No meu artigo de REST da Java Magazine de Abril eu usei o StringTokenizer do JDK para fazer a quebra da URI e pegar os valores que me interessavam. A JSR-311 define uma forma bem interessante de fazer isso com annotations também. E hoje fui descobrir que o mod_rewrite também pode fazer facilmente a quebra de URIs neste formato em URIs com parâmetros em query string por exemplo.

Uma utilização inteligente do cache do servidor web e de módulos de proxy também pode tornar a arquitetura da aplicação bem eficiente e reduzir bastante a carga sobre os servidores de aplicação.

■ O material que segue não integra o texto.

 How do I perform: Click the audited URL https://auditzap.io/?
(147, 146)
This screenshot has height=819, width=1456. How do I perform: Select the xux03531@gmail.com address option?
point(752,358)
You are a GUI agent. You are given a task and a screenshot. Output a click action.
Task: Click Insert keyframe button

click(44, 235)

Se eu posso utilizar diretamente o cache do Apache para várias URIs, não vale a pena deixar as requisições chegarem ao container de servlets, mesmo que ele responda também com dados em cache.

Vendo o poder e a facilidade de uso de alguns módulos do Apache, me sinto obrigado a ter total familiaridade com ele novamente. Aos poucos irei estudando e integrando os módulos do Apache à arquitetura das minhas aplicações REST, pois isto pode trazer um belo ganho de performance e escalabilidade. Afinal de contas, quem quer explorar a fundo os recursos do HTTP não pode abrir mão de explorar a fundo um servidor tão confiável e maduro como o Apache, não é mesmo?

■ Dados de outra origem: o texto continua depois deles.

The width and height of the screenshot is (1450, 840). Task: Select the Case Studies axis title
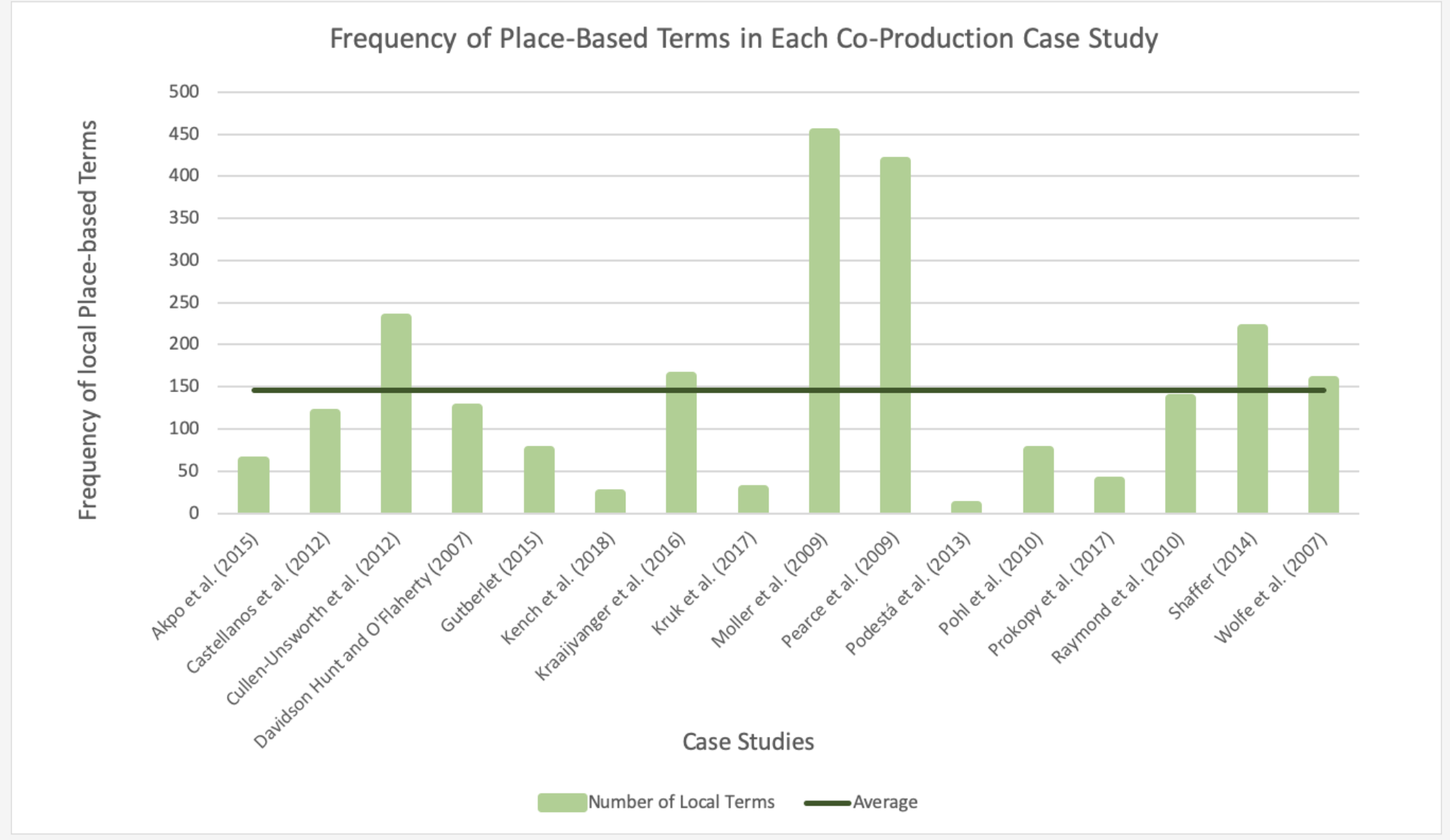coord(747,741)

OBS: uns anos atrás eu dizia pra mim mesmo que o dia que eu conhecesse pelo menos vagamente metade dos projetos na home da Apache Software Foundation eu já teria uma boa bagagem. Hoje em dia já conheço mais da metade do projetos da home, e admiro cada vez mais esta fundação. O mundo open source não chegaria aos pés do que é hoje sem a existência da ASF. Um belo exemplo de qualidade em software!